▶ **EXERCISE GOAL**
Could you write out the lines from the line with "820x470 pixels. How" up to and including the line with "coord(497,351)", changing "row" to "column" and keeping everything else the same? Please omit the pictures.

— Start DATA EXCERPTS —

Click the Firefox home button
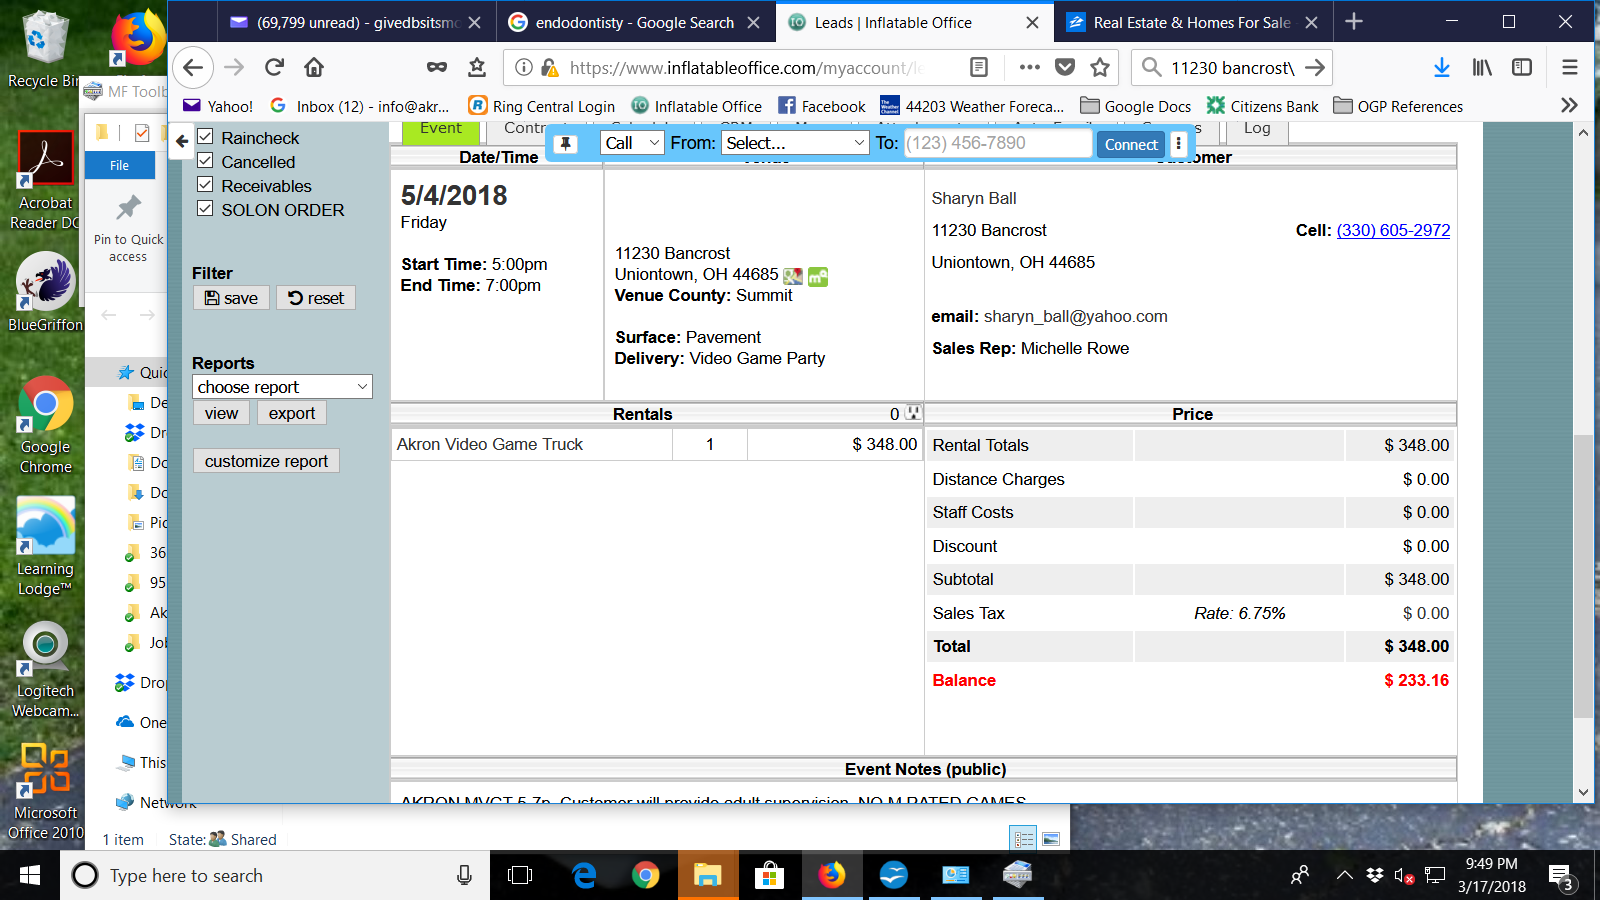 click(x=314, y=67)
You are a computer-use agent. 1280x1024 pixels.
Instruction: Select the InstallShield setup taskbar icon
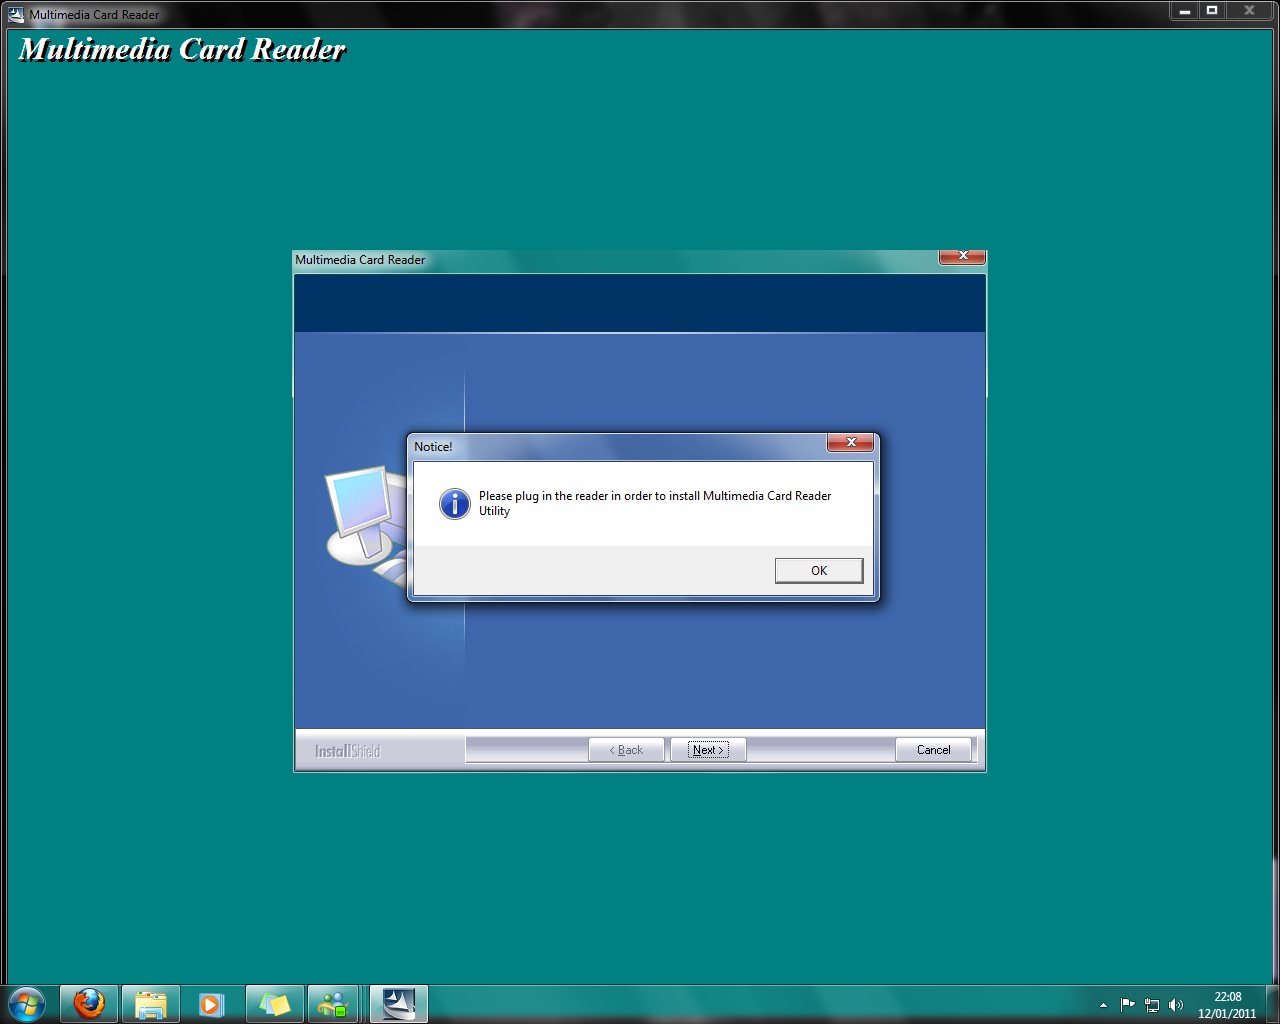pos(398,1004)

— End DATA EXCERPTS —
— Start DATA EXCERPTS —

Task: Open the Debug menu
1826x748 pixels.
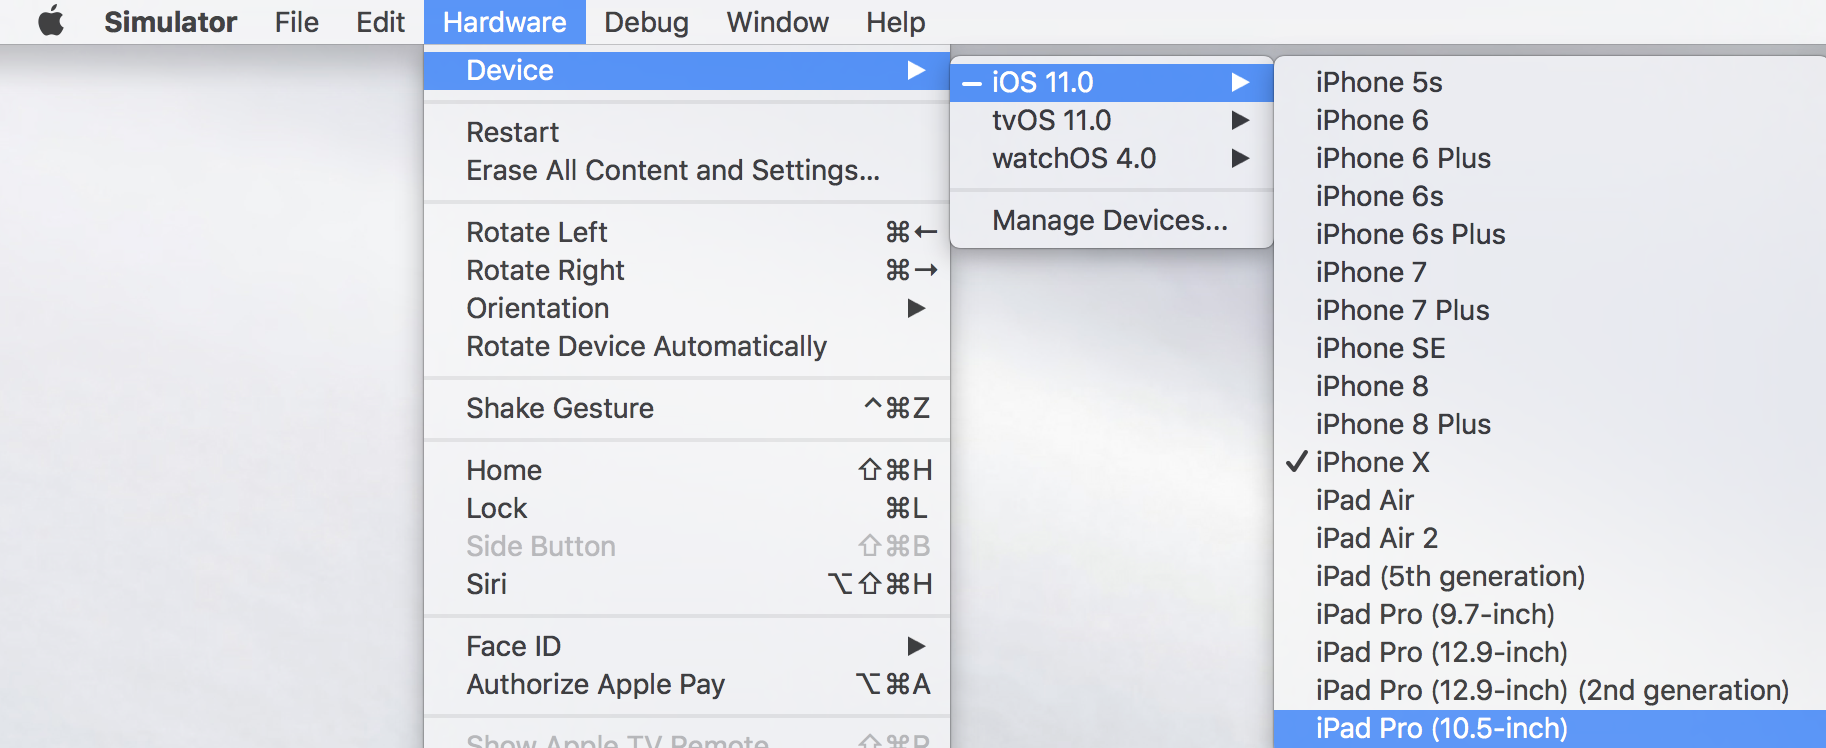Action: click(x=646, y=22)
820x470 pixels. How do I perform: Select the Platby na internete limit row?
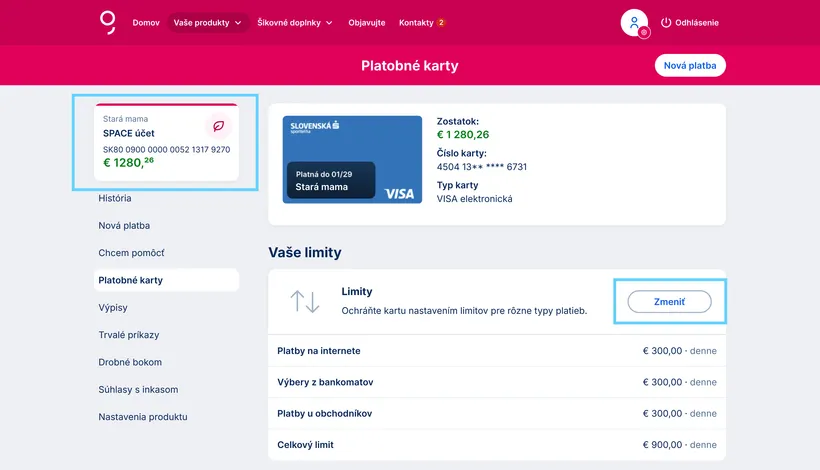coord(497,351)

— End DATA EXCERPTS —
— Start DATA EXCERPTS —

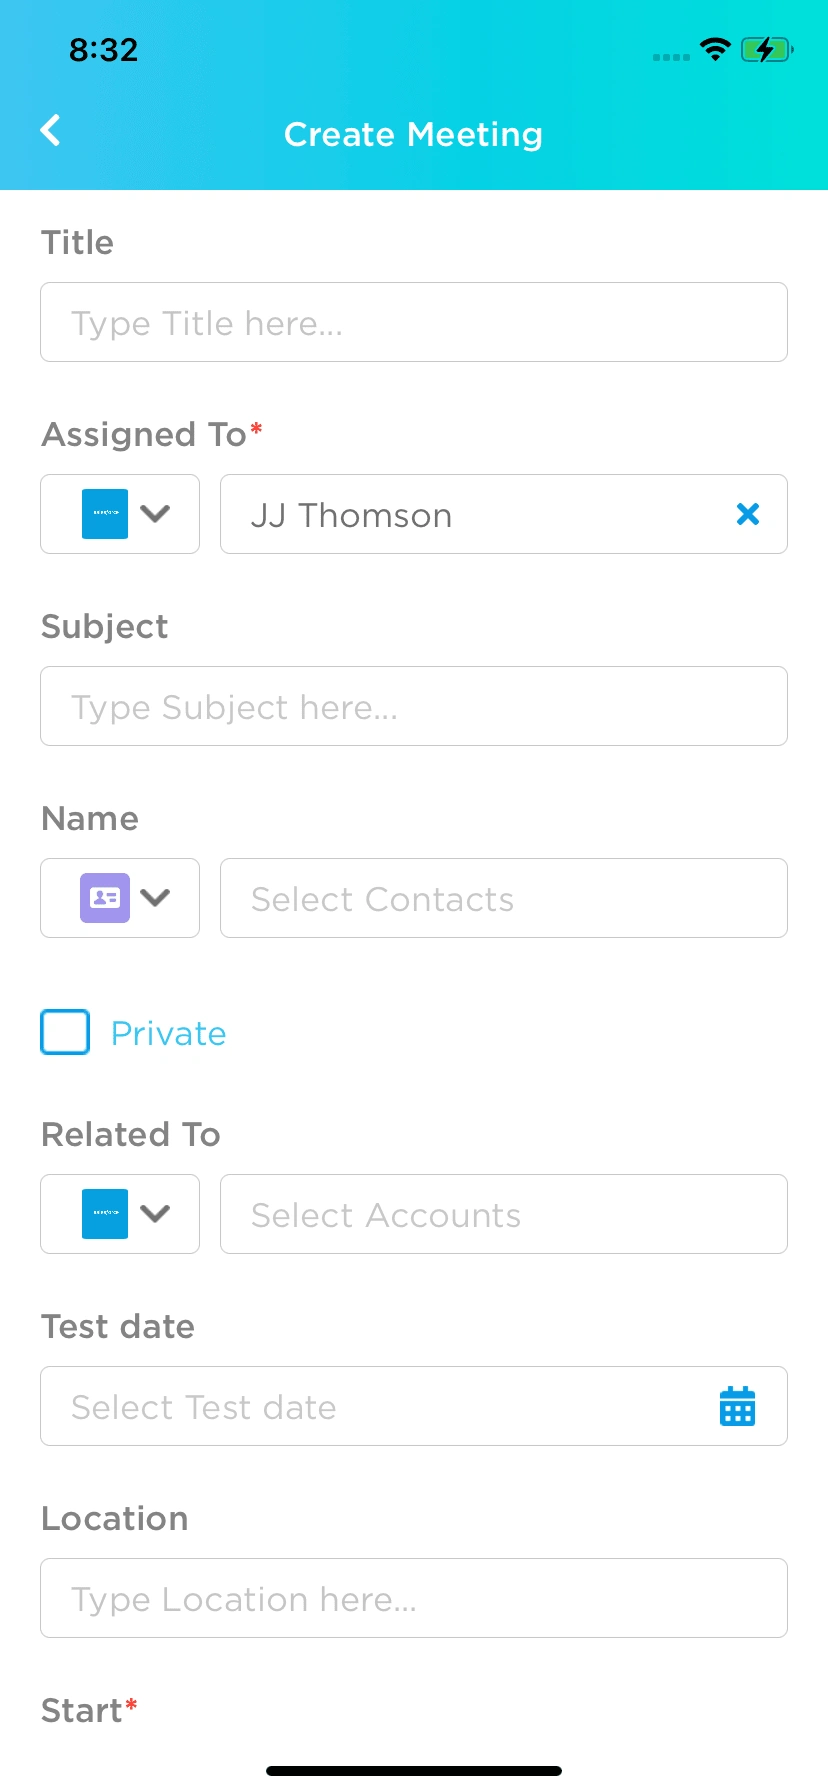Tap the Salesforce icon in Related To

— End DATA EXCERPTS —

▶ **RESPONSE TO THE TASK**
820x470 pixels. How do I perform: Select the Platby na internete limit column?
coord(497,351)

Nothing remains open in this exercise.